Guadalupe-Reyes Marathon Coming Up

You might want to shape up for this one

The Guadalupe-Reyes Marathon is a concept typical of Mexican culture. It began in the decade of the 1990s and informally refers to a period from December 12 (Day of the Virgin of Guadalupe ) to January 6 (Day of the Three Wise Men or Tres Reyes Magos). During this period there are a whole bunch of holidays which, when linked together, create a marathon of festivities.

The celebrations linked together by the Guadalupe-Reyes Marathon are:

December 12: Day of the Virgin of Guadalupe.

Every evening from December 16 to December 24: The nine Posadas parties.

December 24: Last posada and Christmas Eve (Nochebuena)

December 25: Christmas

December 28: Holy Innocent’s day, which in Mexico is remembered by playing practical jokes.

December 31: New Year’s Eve

January 1: New Year’s Day

January 6: Day of the Three Wise Men

And just in case this isn’t enough for you,, there will be the last celebration of the season, Day of Candelaria on February 2.
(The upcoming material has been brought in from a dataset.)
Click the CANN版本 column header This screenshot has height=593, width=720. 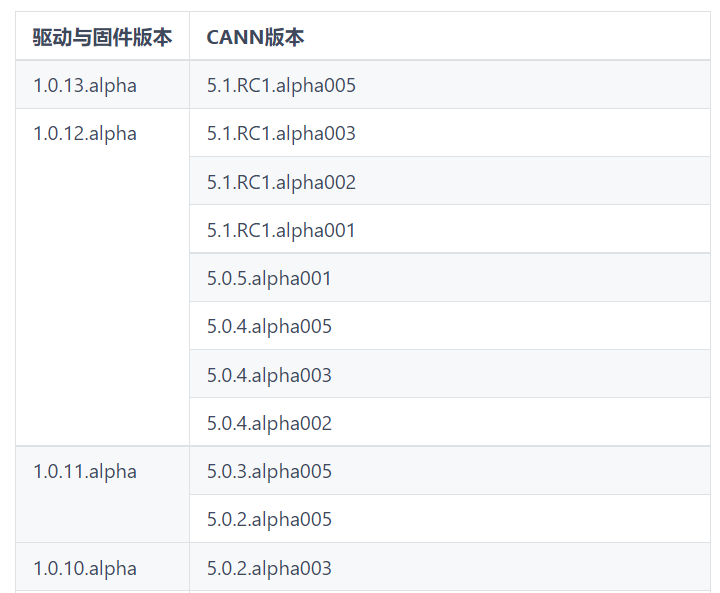tap(255, 37)
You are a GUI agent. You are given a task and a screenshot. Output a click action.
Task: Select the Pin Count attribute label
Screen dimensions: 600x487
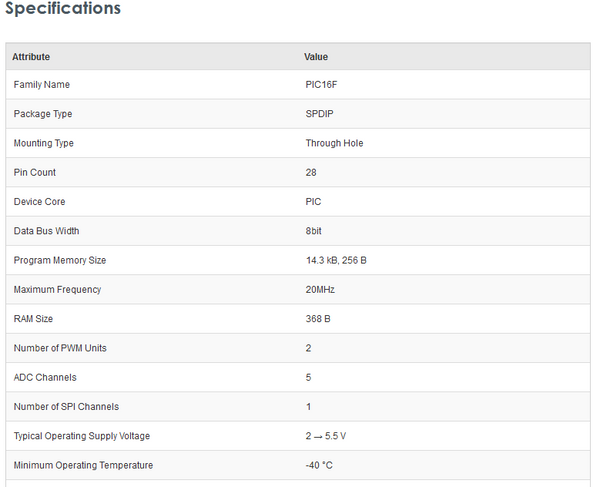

The name of the marathon (Guadalupe Reyes) has also been used in advertising. Certain comedy shows sometimes feature the fictional character of “Guadalupe Reyes”, a proper Mexican name which can belong either to a male or a female.

Mexican customs and traditions are very extensive but when it comes to marathon partying, (and especially Christmas parties), it’s something else altogether. Let’s just say that the Guadalupe-Reyes Marathon is not athletic at all; it’s quite the contrary. For Mexicans, this is a very commonly heard expression once December rolls around and it is no wonder it is a success in our culture. If you are Mexican, you’ll know what we mean. We like to party.

There are many party days which it is fair and necessary to celebrate: from the 16th to 24th are the famous posadas. The 24th is Christmas Eve, the 25thChristmas; the 28th, the day of the Innocent Saints, the 31st is New Year’s Eve and finally, on January 1st, the first day of a new cycle.

No, it’s not a physically strenuous marathon in which one has to run long distances, but it does require a certain type of exertion in order to persist, without succumbing. Of course bets may be taken as if it were some type of sport to see just who among us can make it. Of course very little work gets done at this time of the year, you’re in the middle of a holiday for crying out loud!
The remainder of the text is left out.